* [TASK INSTRUCTIONS]: Whatever comes before the line containing "Task: Collapse the 品牌商标 sidebar section" stays out; transcribe that line and all that follow to the end of the records exactly, with no pictures.

====== INPUT

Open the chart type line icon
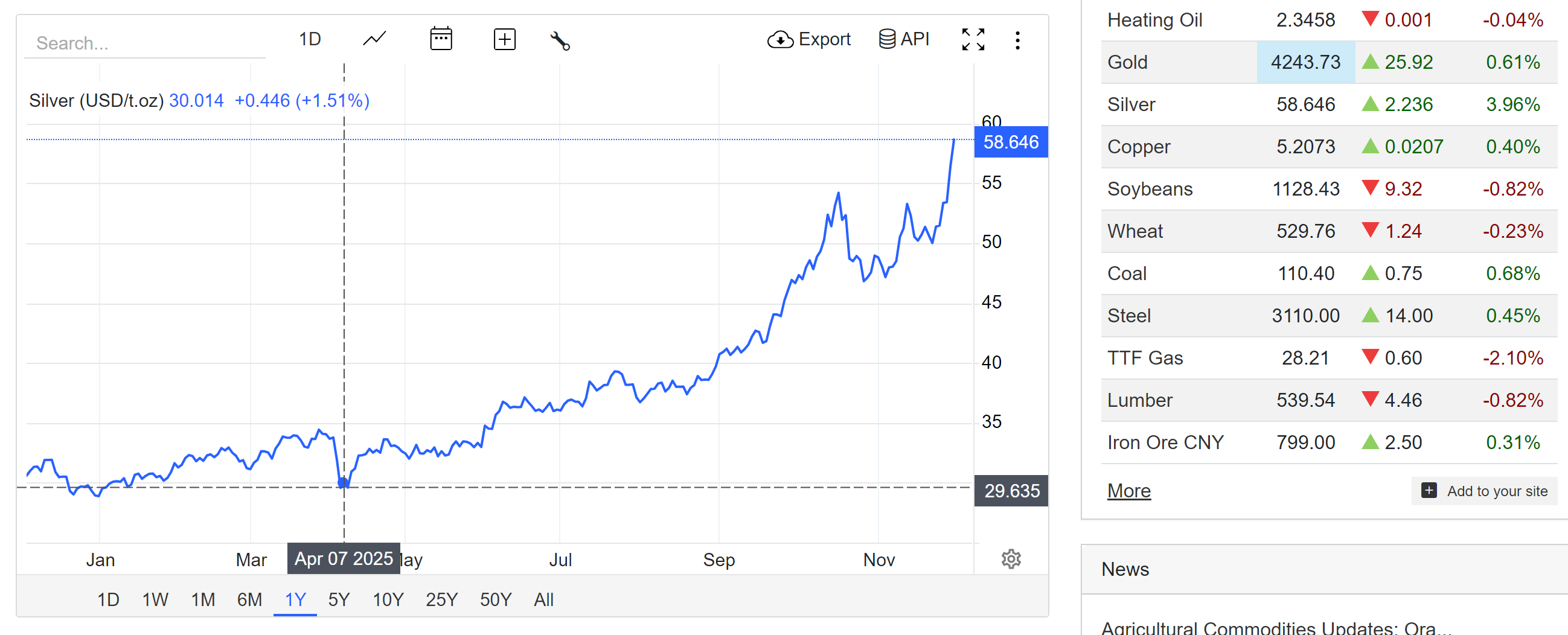Image resolution: width=1568 pixels, height=635 pixels. click(374, 39)
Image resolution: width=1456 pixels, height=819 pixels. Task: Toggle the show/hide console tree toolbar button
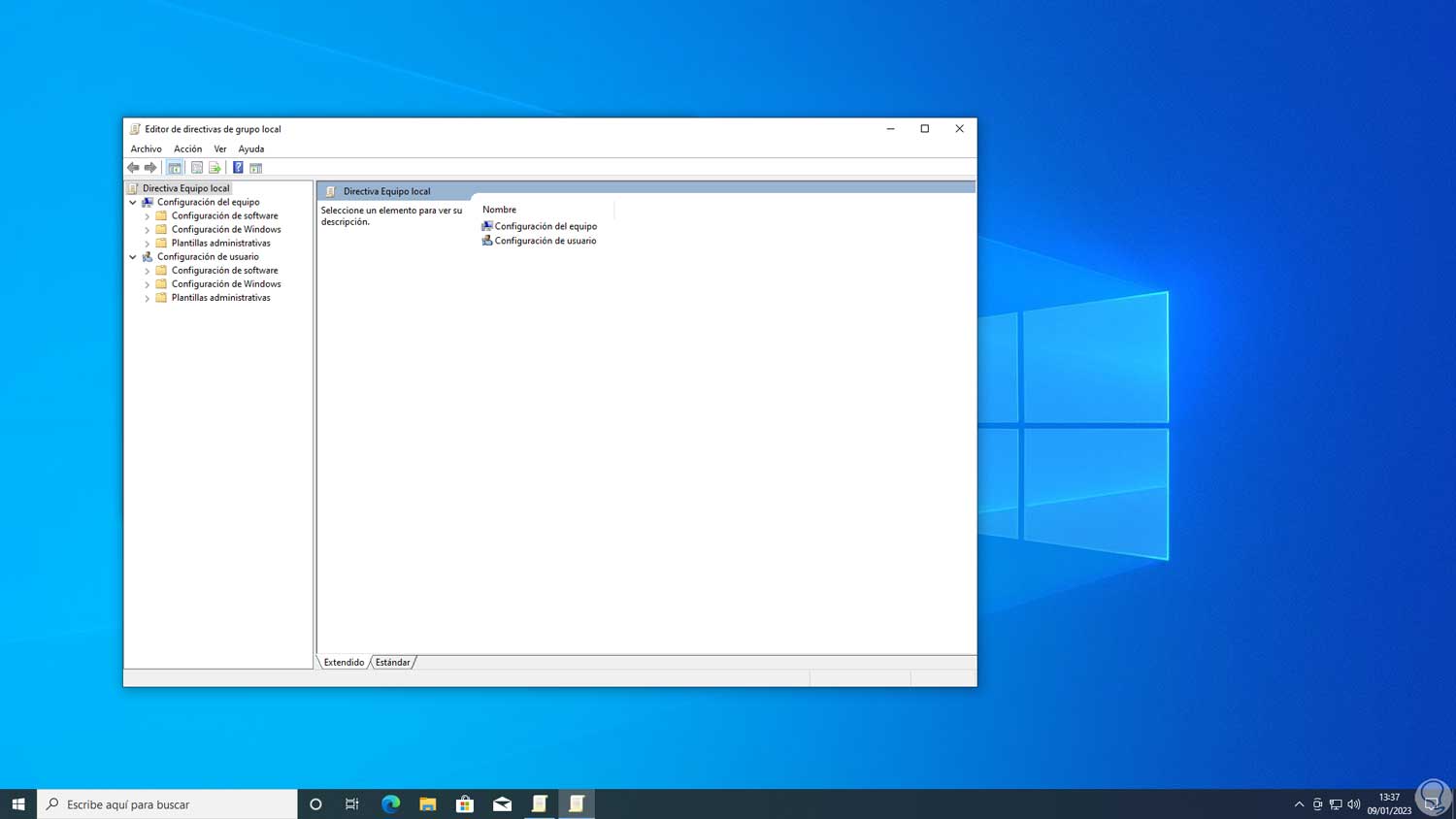pyautogui.click(x=175, y=168)

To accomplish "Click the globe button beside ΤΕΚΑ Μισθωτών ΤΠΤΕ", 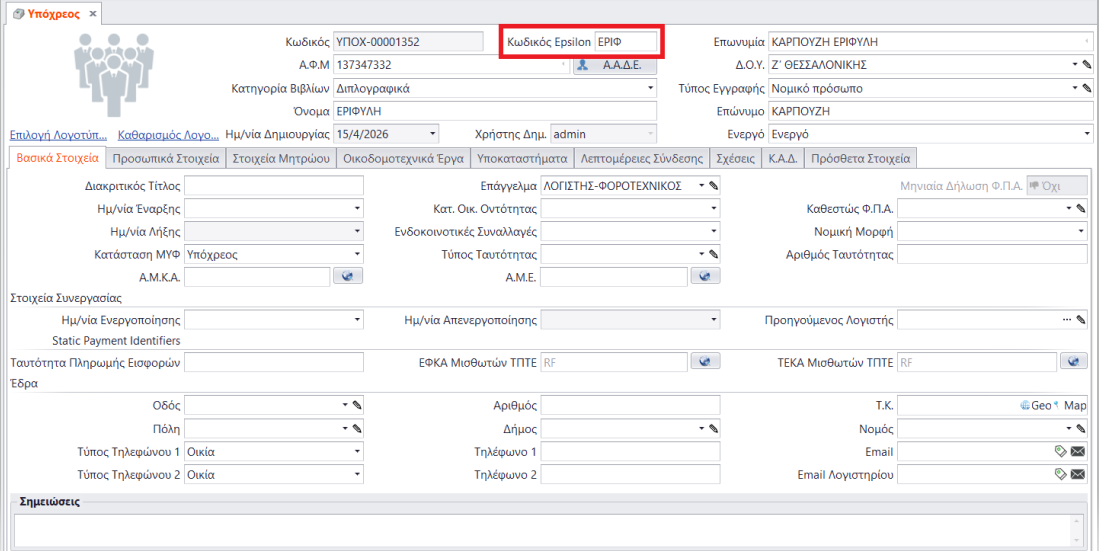I will 1073,361.
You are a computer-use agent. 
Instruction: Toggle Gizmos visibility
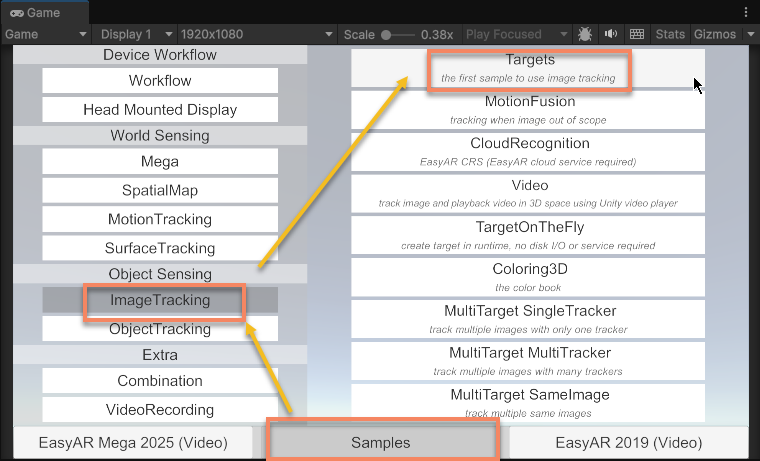coord(714,35)
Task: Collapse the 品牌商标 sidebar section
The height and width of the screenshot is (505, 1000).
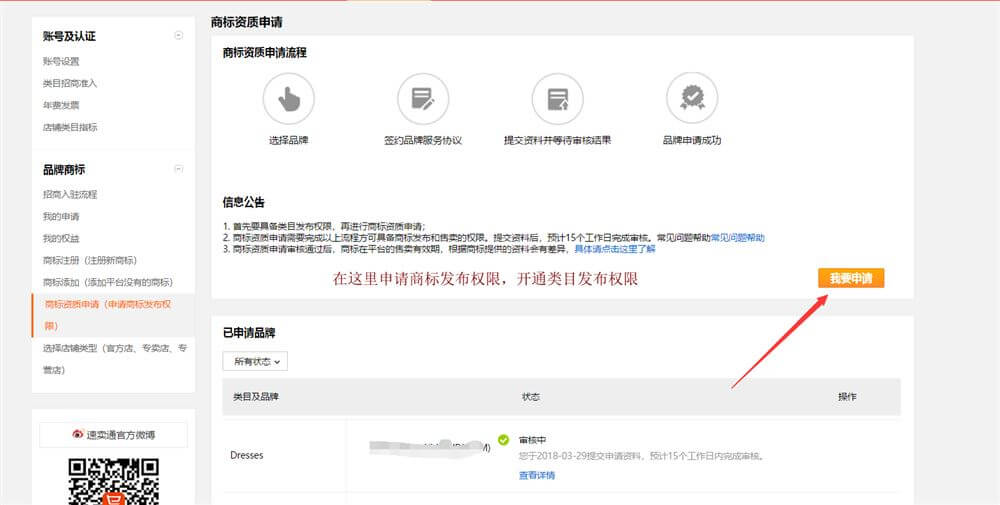Action: [179, 169]
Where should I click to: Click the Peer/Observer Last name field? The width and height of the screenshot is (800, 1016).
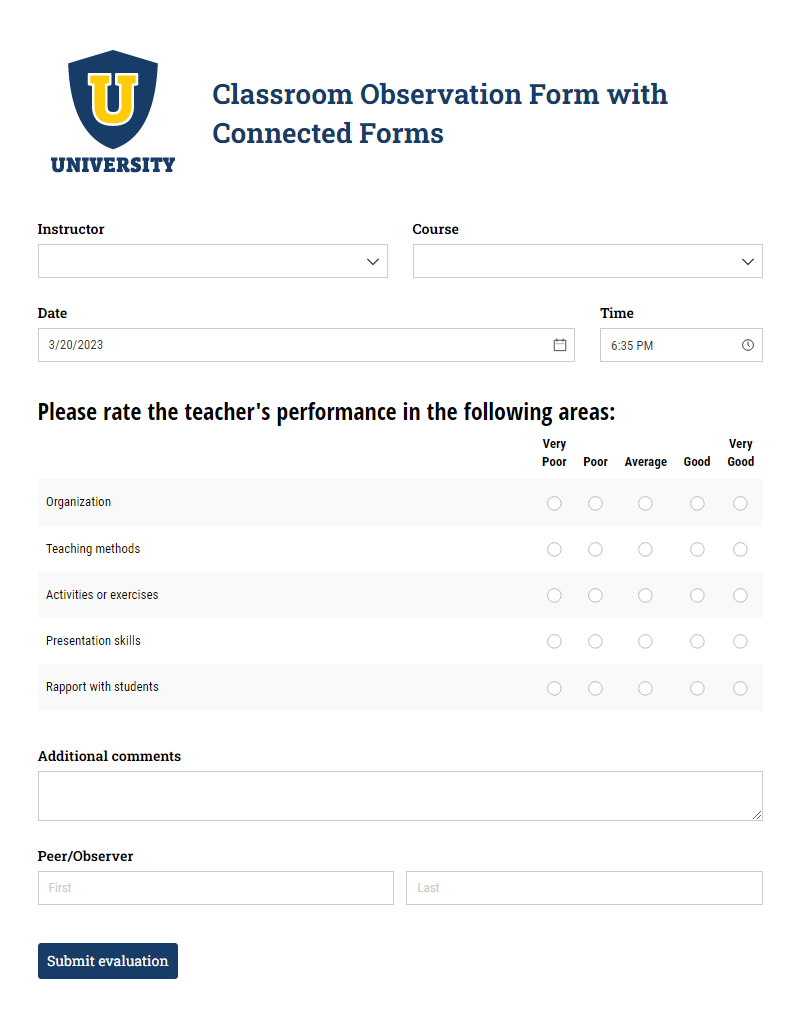[x=584, y=888]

============

* [RESULT OF THIS EXERCISE]:
Task: Collapse the 品牌商标 sidebar section
The height and width of the screenshot is (505, 1000).
Action: [179, 169]
Where should I click to: Click the Peer/Observer Last name field? The width and height of the screenshot is (800, 1016).
[x=584, y=888]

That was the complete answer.